1. A dental implant (100) comprising:

an outer thread (110) that is serrated to have saw-teeth (115), each saw-tooth (115) having a vertical inclination (111, β1) in a proximal-distal direction, an extent (h1) in a radial direction in respect to an axis (91) of the implant (100), and a horizontal inclination (112, α1) tangential to a radius (r1) extending from the axis (91) of the implant (100), and at least one body thread (120) on a body (90) of the implant (100) that winds parallel to the outer thread (110).

2. The dental implant of claim 1,

wherein the at least one body thread (120) is serrated to have saw-teeth (125), each saw-tooth (125) having a vertical inclination (121, β2) in a proximal-distal direction, an extent (h2) in a radial direction in respect to the axis (91) of the implant (100), and a horizontal inclination (122, α2) tangential to a radius (r2) extending from the axis (91) of the implant (100), and

wherein the horizontal inclination (122) of the saw-teeth of the at least one body thread (120) is in an opposite direction in respect to the saw-teeth of the horizontal inclination (112) of the outer thread (110).

3. The dental implant of claim 2, wherein the vertical inclination (121, β2) of the saw-teeth (125) of the body thread is substantially 0°.

4. The dental implant of claim 2, wherein the horizontal inclination (122, α2) of the saw-teeth (125) of the body thread is between 0° and 5° counterclockwise from the radius (r2).

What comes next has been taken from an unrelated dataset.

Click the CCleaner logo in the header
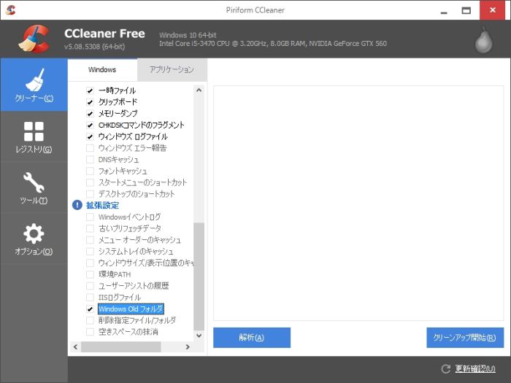This screenshot has width=511, height=383. pyautogui.click(x=34, y=40)
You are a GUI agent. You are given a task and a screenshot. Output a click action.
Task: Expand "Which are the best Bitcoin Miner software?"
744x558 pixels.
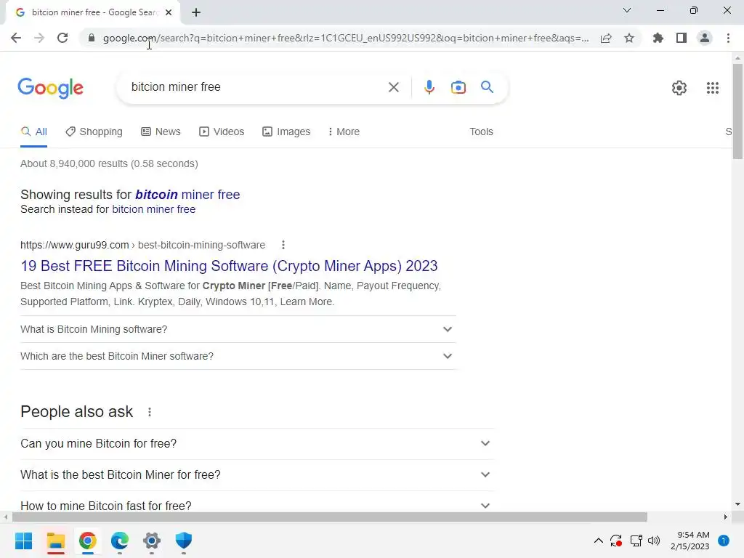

5. The dental implant of claim 2, wherein the horizontal inclination (112, α1) of the saw-teeth (115) of the outer thread is clockwise from the radius (r1) and the horizontal inclination (122, α2) of the saw-teeth (125) of the body thread counterclockwise to the radius (r2).

6. The dental implant of claim 1, wherein the implant (100) is produced by laser sintering.

7. The dental implant of claim 1, wherein the vertical inclination (111, β1) of the saw-teeth (115) of the outer thread is between 0° and 10° distad.

8. The dental implant of claim 1, wherein the horizontal inclination (112, α1) of the saw-teeth (115) of the outer thread is between 0° and 10° clockwise from the radius (r1).

9. The dental implant of claim 1, wherein the extent (h1) of the saw-teeth (115) of the outer thread is between 0.4 and 1 mm

10. The dental implant of claim 1, further comprising a proximal cutting edge.

11. The dental implant of claim 10, wherein the cutting edge is a continuation of the serrated outer thread.

12. A method comprising

serrating an outer thread of an implant to have saw-teeth at the direction of screwing the implant,

directing the saw-teeth of the outer thread in a distal direction,

profiling the saw-teeth of the outer thread to be distally steep and proximally gradual,

producing at least one body thread on the outer face of the implant, and

profiling proximal saw-teeth of the outer thread to be proximally steep and distally gradual.

13. The method of claim 12, further comprising serrating the internal threads at an opposite direction to the serration of the outer thread, and

14. The method of claim 12, further comprising directing proximal saw-teeth of the outer thread in a proximal direction.

15. The method of claim 12, carried out by laser sintering.

16. The method of claim 12, wherein the saw-teeth of the outer thread are directed clockwise and the saw-teeth of the body thread are directed counterclockwise.

17. The method of claim 12, further comprising producing the dental implant to have a proximal cutting edge.